=== THE TASK ===
Looking only at the lines below that contain "agent", give the number of them and no other text.

=== DATA ===
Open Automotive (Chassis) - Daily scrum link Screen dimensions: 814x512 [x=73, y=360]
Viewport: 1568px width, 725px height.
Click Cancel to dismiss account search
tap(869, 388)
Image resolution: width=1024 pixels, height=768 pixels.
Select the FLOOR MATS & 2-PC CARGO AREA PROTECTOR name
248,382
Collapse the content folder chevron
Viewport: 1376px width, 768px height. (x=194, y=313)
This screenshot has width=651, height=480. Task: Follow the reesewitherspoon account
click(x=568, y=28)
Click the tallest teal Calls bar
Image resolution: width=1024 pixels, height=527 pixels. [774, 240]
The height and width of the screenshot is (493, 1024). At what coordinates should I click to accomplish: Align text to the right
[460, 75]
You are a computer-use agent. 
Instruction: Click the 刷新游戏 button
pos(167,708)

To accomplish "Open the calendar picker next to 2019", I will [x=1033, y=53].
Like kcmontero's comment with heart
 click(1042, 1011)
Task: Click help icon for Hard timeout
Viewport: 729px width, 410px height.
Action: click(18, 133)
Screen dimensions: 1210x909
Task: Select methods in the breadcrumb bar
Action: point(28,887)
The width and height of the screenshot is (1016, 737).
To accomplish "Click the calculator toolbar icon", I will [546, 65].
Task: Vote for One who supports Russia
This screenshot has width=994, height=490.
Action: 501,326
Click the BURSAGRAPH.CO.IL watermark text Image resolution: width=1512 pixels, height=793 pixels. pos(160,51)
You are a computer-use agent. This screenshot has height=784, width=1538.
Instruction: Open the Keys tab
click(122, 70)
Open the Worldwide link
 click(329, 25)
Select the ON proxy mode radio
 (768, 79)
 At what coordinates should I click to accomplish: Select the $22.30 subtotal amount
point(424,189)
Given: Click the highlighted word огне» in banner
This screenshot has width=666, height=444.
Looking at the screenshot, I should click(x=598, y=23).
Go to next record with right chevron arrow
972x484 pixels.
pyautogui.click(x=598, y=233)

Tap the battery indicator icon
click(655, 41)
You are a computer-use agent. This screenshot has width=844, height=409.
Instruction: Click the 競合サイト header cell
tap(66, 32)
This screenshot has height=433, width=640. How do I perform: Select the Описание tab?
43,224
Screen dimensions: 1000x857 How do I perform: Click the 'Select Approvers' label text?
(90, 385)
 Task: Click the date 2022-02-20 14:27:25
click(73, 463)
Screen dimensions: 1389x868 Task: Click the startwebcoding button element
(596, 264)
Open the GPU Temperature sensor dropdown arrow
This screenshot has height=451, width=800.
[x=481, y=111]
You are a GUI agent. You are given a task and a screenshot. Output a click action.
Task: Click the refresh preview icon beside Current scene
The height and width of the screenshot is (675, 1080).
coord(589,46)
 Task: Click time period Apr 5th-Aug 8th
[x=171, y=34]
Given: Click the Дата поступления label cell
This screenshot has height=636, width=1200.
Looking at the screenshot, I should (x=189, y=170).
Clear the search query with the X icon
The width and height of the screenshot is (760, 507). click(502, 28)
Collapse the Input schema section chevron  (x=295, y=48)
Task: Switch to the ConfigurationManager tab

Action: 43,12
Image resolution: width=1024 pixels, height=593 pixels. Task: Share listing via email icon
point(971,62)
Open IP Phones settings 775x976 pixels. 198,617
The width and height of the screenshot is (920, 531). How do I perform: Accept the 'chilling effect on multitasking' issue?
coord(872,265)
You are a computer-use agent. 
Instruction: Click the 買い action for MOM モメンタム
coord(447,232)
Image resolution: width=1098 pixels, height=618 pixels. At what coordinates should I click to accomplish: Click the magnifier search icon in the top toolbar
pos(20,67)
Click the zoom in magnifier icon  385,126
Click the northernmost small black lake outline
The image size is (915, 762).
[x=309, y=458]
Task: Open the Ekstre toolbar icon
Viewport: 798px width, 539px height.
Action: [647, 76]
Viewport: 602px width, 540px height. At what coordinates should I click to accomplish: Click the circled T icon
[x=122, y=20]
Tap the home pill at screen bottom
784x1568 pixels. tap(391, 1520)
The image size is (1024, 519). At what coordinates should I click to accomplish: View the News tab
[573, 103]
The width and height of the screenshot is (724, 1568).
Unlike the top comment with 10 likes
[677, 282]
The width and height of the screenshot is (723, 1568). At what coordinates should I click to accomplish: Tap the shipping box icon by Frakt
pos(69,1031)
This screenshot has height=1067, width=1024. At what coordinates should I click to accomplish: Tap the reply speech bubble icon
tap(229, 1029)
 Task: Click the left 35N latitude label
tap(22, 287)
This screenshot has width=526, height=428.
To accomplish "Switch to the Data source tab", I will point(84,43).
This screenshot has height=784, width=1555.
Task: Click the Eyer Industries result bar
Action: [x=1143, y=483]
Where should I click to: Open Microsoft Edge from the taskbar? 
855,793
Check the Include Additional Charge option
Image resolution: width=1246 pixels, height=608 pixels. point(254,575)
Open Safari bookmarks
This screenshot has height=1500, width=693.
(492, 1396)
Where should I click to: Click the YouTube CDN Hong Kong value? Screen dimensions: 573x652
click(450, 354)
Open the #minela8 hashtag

=== OUTPUT FOR THIS TASK ===
5